General Motors announced today it posted a $7.6 billion net income in 2011. That figure represents a record for the company, but still fell short of analysts’ predictions thanks to an underwhelming performance from its European (Opel/Vauxhall) operations.
GM isn’t alone in this regard. Car sales in the European Union have slid as the region’s financial crisis drags on. Chrysler, which posted $183 million in net income last year, is helping prop up its new parent, Fiat Auto.
GM’s net income comes to $4.58 per fully diluted share, compared with $4.7 billion, or $2.89 per fully diluted share in ’10.

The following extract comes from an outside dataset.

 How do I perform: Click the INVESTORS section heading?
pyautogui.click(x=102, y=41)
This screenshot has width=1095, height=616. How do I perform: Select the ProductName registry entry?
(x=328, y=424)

Gross revenues also rose, from $135.6 billion in ’10 to $150.3 billion last year. For the fourth quarter, gross revenue was $38 billion, up $1.1 billion over Q4 of ’10. Net income was steady at $0.5 billion for the fourth quarter.
Adjusted earnings before interest and tax (EBIT) was up $0.1 billion for the quarter, to $1.1 billion, and $8.3 billion for the year, up $1.3 billion from the year earlier.
GM North America’s annual EBIT was $7.2 billion, up $1.5 billion, and was $1.5 billion in the fourth quarter, compared with $0.8 billion a year earlier. GM Europe’s 2011 EBIT-adjusted loss was $0.7 billion, an $0.6-billion improvement from ’10, and Q4 ’11 EBIT-adjusted loss was $0.6 billion, matching a year earlier.